• [TRY IT]:
Count every line below that contains "screenshot", then give that count and nothing else.
=======
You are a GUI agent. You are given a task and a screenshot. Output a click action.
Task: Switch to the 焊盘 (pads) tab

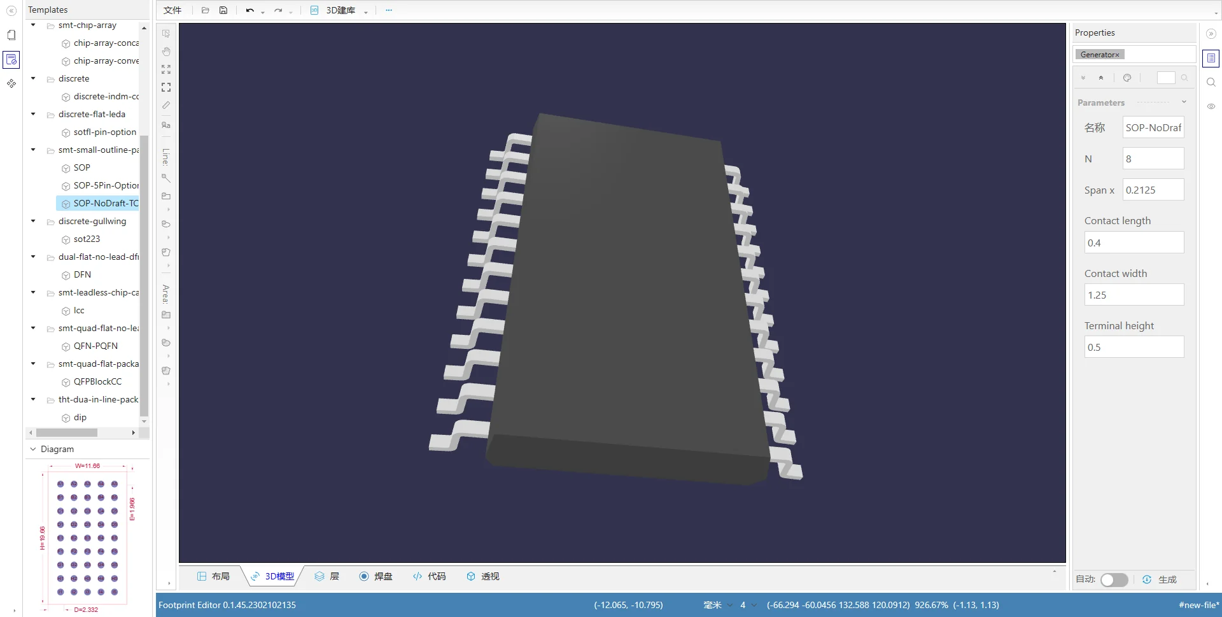pos(376,576)
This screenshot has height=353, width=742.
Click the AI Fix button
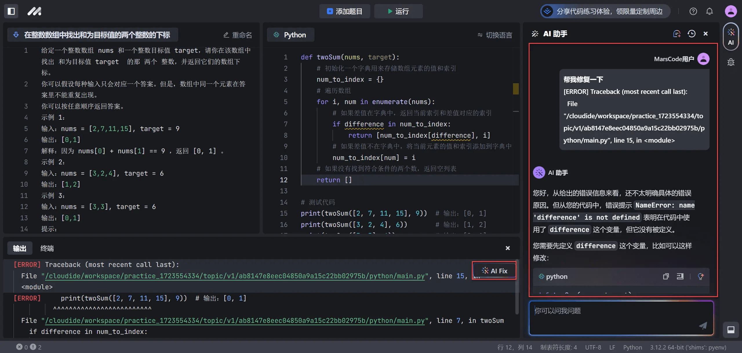pos(494,271)
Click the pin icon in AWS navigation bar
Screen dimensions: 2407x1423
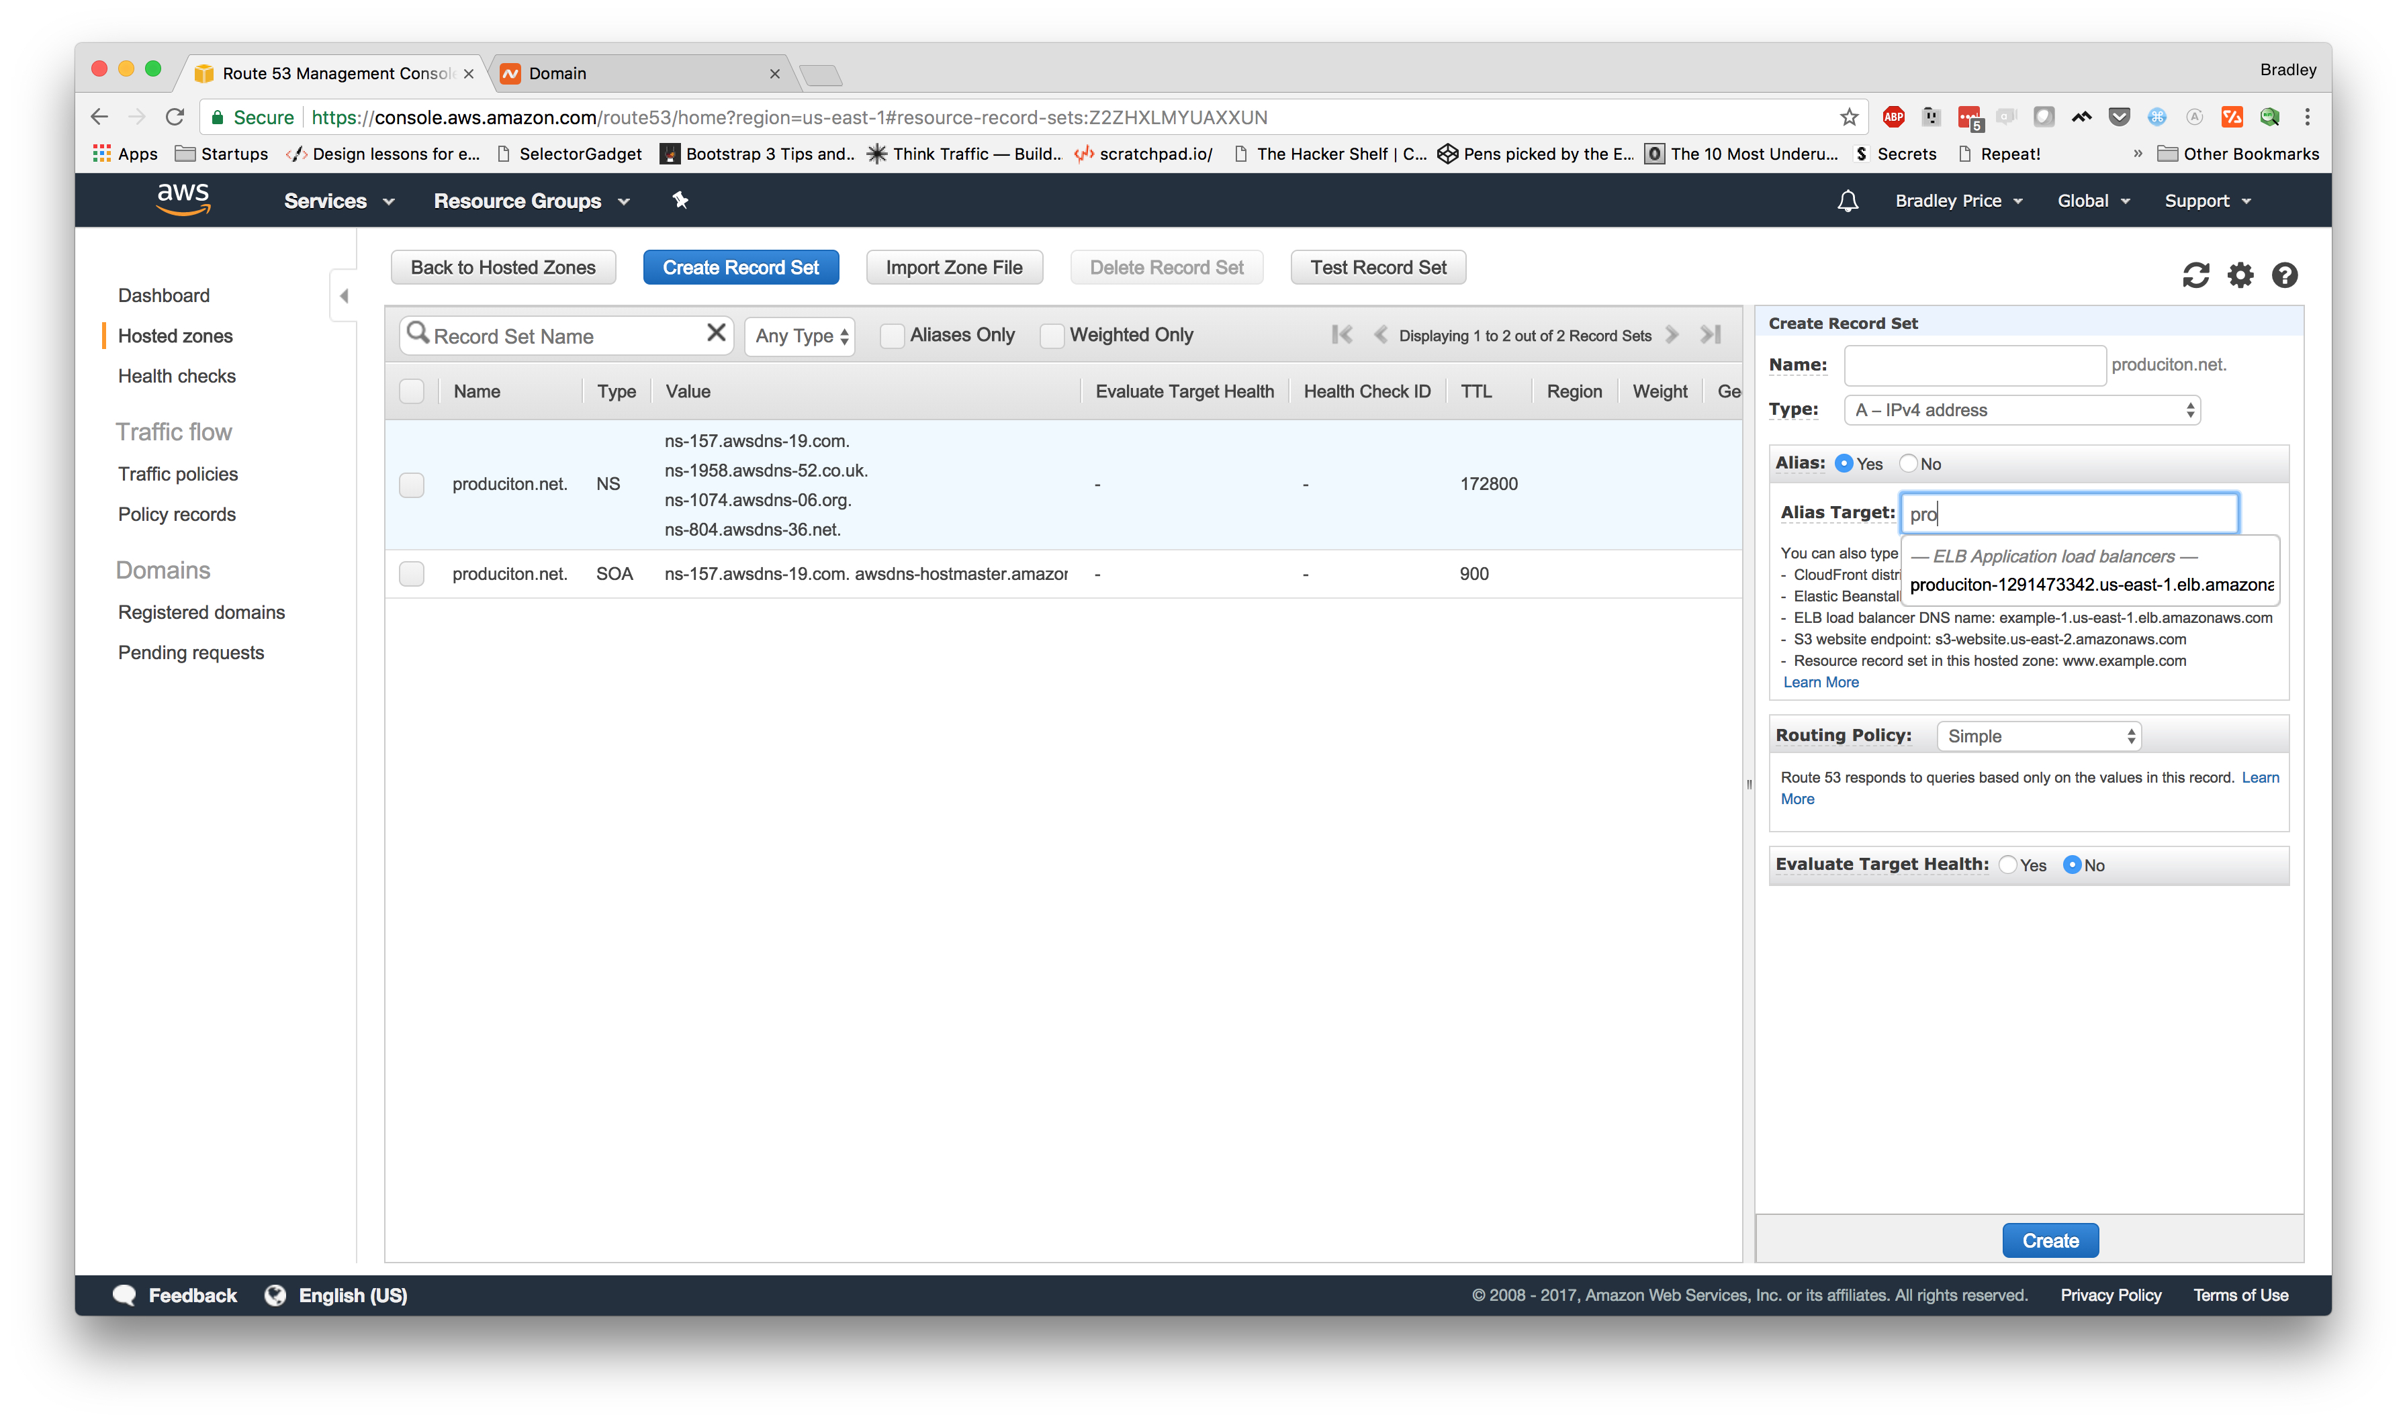(681, 200)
=======
• [SOLUTION TO THE EXERCISE]:
2